▸ **Task to carry out**
Your response should consist solely of the lines from the one containing "Given: Expand the user account dropdown" through the final line of the entries, repeated exactly.

▸ **Data for review**
..........

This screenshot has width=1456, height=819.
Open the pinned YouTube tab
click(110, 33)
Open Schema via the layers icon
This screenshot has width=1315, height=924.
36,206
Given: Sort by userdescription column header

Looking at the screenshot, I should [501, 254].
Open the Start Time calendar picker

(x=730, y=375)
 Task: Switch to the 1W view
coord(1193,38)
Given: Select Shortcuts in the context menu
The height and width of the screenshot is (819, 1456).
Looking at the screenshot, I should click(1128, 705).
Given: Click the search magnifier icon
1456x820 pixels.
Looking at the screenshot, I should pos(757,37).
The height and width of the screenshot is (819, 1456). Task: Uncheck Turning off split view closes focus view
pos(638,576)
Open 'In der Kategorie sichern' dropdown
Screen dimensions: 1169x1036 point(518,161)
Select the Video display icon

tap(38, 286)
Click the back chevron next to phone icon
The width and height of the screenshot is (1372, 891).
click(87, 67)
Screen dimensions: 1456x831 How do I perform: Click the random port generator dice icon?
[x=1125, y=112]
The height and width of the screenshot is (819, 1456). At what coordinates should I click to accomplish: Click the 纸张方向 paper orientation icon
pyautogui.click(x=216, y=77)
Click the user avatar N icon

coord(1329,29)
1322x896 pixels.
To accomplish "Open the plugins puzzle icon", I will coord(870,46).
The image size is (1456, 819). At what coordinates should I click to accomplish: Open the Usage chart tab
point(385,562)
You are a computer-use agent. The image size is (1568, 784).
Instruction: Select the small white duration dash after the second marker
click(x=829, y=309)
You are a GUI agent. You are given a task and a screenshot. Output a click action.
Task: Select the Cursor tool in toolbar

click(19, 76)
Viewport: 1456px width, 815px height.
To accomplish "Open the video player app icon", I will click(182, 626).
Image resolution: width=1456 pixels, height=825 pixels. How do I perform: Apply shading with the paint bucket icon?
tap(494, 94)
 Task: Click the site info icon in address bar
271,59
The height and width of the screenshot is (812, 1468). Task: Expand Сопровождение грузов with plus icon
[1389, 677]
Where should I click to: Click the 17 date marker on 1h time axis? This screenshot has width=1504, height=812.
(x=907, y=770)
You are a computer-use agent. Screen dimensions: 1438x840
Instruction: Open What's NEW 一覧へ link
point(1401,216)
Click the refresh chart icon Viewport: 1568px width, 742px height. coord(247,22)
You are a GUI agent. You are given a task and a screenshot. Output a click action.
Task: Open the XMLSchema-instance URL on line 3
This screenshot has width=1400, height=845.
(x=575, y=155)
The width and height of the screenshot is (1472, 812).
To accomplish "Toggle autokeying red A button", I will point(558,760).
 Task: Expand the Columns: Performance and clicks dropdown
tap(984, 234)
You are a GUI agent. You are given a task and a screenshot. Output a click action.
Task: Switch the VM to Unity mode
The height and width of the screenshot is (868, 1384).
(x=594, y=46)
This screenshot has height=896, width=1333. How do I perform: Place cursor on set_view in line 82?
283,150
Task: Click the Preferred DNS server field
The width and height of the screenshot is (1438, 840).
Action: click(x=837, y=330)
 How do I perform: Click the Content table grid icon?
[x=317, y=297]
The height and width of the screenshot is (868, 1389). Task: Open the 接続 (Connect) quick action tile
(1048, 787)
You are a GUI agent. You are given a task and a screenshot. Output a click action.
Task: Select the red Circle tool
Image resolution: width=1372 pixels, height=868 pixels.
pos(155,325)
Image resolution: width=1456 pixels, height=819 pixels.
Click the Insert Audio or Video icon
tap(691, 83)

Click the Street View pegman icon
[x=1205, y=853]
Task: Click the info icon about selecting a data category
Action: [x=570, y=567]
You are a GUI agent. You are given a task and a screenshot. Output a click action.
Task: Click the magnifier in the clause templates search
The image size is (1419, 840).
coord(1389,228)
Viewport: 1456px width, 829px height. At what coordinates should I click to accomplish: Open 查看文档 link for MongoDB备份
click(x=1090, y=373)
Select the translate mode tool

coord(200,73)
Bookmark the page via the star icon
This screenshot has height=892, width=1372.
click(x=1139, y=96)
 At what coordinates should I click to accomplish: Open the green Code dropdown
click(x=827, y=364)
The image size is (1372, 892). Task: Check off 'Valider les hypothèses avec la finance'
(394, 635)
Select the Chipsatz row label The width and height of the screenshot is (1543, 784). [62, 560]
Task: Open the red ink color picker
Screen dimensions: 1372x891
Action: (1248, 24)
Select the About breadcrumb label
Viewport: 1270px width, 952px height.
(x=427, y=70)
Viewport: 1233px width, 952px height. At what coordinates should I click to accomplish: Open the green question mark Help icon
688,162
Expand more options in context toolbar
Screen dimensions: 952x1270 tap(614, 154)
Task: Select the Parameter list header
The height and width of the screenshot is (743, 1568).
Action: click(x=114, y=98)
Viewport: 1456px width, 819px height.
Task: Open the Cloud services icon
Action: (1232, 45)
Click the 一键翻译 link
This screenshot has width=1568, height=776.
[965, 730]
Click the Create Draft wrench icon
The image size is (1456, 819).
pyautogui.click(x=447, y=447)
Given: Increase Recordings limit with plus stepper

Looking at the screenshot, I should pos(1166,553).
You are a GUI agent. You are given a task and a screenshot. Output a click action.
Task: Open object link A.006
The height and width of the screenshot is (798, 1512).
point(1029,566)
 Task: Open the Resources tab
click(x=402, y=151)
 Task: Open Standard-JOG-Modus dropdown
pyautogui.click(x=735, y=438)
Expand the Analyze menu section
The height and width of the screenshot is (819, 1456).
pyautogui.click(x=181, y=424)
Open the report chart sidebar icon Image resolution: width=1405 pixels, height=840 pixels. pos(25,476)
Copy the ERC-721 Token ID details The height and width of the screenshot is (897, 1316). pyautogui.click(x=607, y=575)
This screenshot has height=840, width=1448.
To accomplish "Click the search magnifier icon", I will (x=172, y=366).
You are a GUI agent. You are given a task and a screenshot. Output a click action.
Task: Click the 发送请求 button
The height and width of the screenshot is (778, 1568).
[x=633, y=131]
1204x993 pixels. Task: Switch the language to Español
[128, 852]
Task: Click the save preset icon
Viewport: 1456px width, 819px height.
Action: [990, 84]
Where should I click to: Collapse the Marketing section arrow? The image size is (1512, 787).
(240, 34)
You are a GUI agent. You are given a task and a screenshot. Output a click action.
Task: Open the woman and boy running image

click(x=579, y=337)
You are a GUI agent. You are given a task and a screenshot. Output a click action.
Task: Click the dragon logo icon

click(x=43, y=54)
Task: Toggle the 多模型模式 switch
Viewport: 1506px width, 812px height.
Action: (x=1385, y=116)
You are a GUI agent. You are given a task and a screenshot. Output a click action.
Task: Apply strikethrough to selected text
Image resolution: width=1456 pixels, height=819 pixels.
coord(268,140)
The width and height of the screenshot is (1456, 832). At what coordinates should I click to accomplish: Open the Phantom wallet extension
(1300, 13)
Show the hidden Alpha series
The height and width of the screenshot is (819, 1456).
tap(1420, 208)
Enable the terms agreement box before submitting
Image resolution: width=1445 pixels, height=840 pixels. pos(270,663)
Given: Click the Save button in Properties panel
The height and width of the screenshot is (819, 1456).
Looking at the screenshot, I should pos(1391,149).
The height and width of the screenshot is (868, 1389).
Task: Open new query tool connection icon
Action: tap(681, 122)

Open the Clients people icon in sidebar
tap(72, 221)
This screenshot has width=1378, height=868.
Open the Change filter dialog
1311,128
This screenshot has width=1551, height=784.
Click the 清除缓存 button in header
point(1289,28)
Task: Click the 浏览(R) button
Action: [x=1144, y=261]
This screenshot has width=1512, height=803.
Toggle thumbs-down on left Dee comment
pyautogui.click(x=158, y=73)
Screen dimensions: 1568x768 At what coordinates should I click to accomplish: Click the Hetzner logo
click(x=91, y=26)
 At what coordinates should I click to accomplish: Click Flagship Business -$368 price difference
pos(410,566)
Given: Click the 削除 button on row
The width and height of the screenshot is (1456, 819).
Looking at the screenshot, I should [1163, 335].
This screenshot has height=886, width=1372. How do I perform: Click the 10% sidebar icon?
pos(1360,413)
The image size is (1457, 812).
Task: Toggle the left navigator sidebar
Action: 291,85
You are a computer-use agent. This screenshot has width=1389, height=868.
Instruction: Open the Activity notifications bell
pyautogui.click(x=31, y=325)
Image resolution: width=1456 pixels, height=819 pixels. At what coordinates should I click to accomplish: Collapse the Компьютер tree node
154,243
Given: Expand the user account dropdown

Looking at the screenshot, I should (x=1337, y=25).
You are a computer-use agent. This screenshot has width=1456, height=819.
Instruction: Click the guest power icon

..........

▸ **Exercise answer**
Given: Expand the user account dropdown

Looking at the screenshot, I should (x=1337, y=25).
You are a computer-use agent. This screenshot has width=1456, height=819.
Instruction: Click the guest power icon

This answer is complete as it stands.